Ben posizionato. Altri fattori favorevoli sono le 2mila miglia di costa sulla strada commerciale marittima tra l’Asia orientale e l’Occidente, le buone relazioni con la Cina e gli Stati Uniti (un doppio raro) e una manodopera giovane e ben istruita.
«Nonostante Thailandia e Malesia siano incappate nella ‘trappola del reddito medio’, il Vietnam, è ancora molto lontano dalla soglia dei 10mila dollari, ma la vivacità di Saigon e la determinazione di manager e banchieri fanno pensare a un Paese sulla strada di Taiwan e Seul»

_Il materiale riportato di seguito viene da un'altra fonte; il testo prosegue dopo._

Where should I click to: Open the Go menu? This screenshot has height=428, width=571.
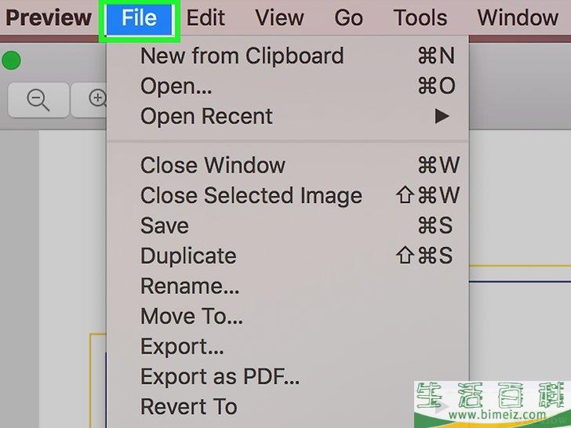click(x=348, y=18)
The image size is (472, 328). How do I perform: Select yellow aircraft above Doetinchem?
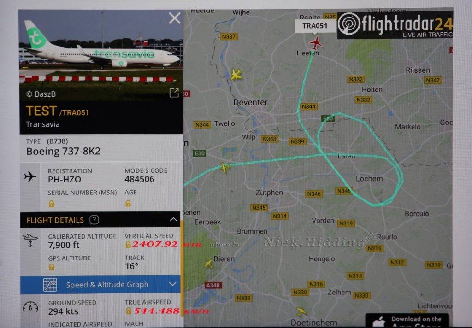301,311
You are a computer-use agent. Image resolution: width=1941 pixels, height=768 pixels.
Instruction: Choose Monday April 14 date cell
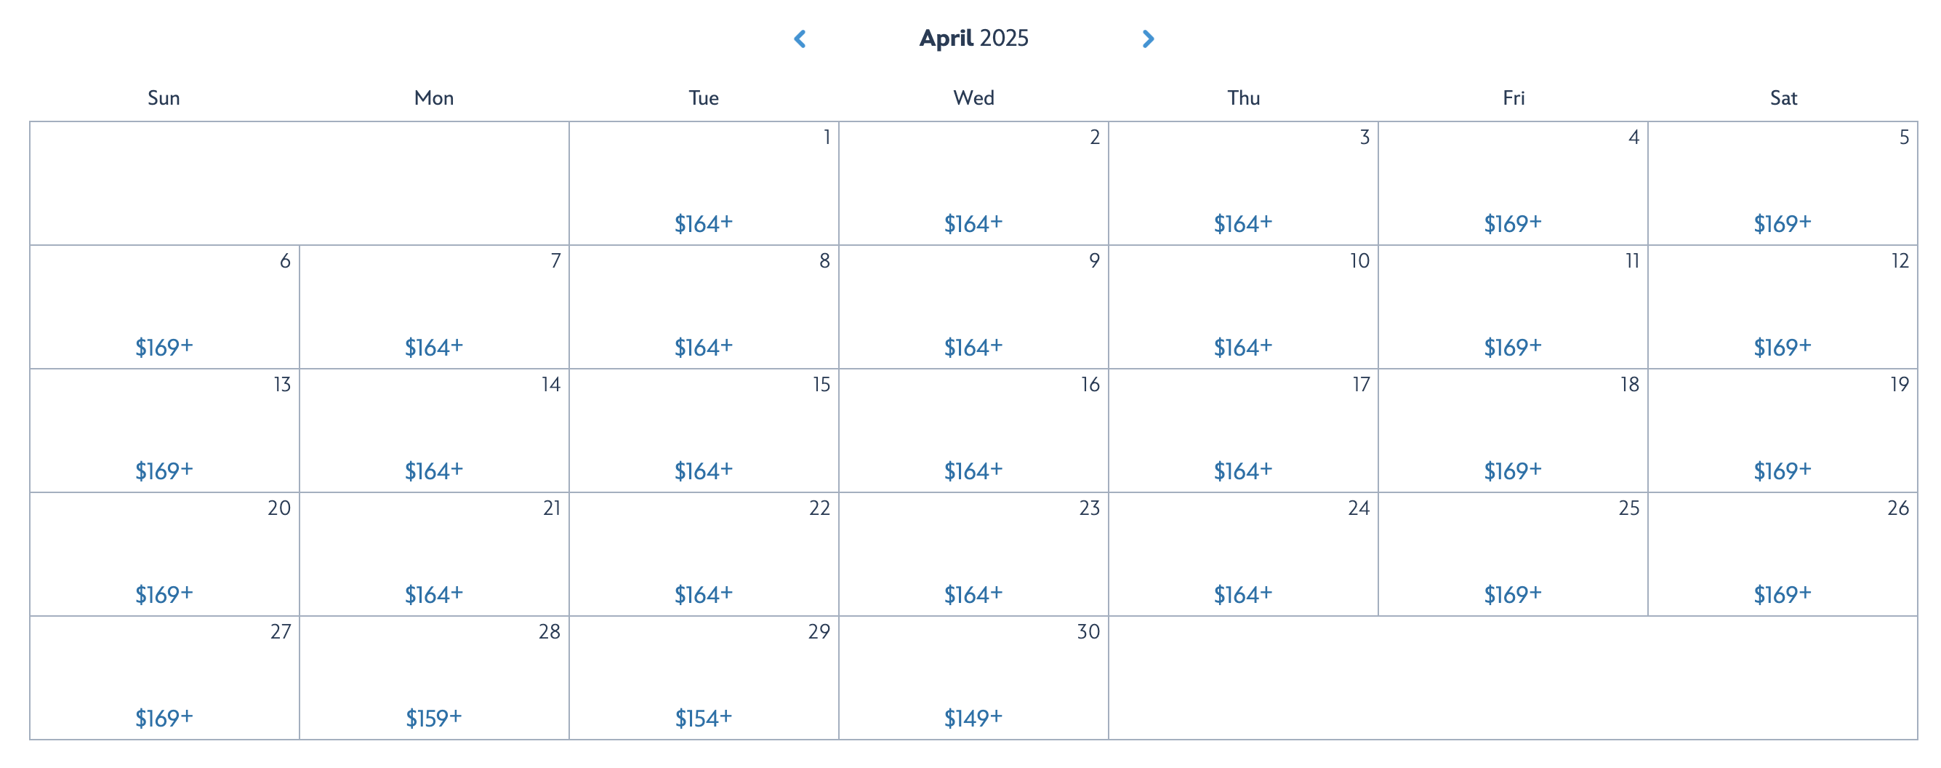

Il Vietnam si sta concentrando sulla realizzazione delle infrastrutture necessarie al suo sviluppo. Ha abilmente creato una vera e propria catena di approvvigionamento manifatturiero, con tutti i componenti e le strutture logistiche che contribuiscono a rendere le sue fabbriche altamente produttive ed efficienti.
Il suo timing è eccellente. I porti cinesi chiusi dal Covid hanno convinto molti che affidarsi a un solo Paese è rischioso. Inoltre, quando quel vicino gigante salirà nella catena del valore nei prossimi due decenni, è probabile che un paio di trilioni di dollari di produzione di fascia bassa se ne vadano. E il Vietnam è al confine. Questo spiega in parte perché i grandi esportatori sono marchi stranieri. E Samsung è il più grande esportatore, avendo investito circa 12 miliardi di dollari nel Paese negli ultimi sei anni.
Non ci sono ancora molti esportatori vietnamiti di dimensioni tali da poter investire. Un’eccezione è Vinh Hoan, il più grande produttore al mondo di pangasio congelato, che ha attirato importanti clienti globali, tra cui Tesco, Aldi e Walmart. L’ambizione dei suoi manager è quella di risalire la catena del valore e produrre derivati come il collagene. Intendono inoltre utilizzare l’esperienza di liofilizzazione dell’azienda per offrire altri prodotti, come la pitaya, un ingrediente utilizzato nei frullati dalle catene di caffè.
Altri titoli di crescita locali hanno beneficiato dell’ondata di prosperità e dell’aumento della classe media. Un esempio è Mobile World, che rappresenta circa il 50% delle vendite locali di telefoni cellulari e gestisce una catena di alimentari in espansione. Cresce l’interesse anche per le migliori aziende di outsourcing vietnamite, come Fpt, leader vietnamita di It e telecomunicazioni e potenza globale nei servizi digitali. Il suo mercato più importante è il Giappone, dove offre servizi a Sony, Hitachi e Panasonic.
Da fattorie a fabbriche. Grazie al comunismo prima e al capitalismo dopo, l’agricoltura vietnamita è diventata profittevole e più competitiva. La sua produttività ha superato quella dei vicini. Ora questa antica pianura è invasa da strade pulite, rotonde e siepi ben curate, costellate da vaste fabbriche con insegne che indicano il ‘who’s-who’ delle multinazionali manifatturiere: Canon, Microsoft, Samsung, Foxconn. Ci saranno altri nomi vietnamiti tra questi in futuro? L’attuale dinamica economica del Vietnam lo suggerisce.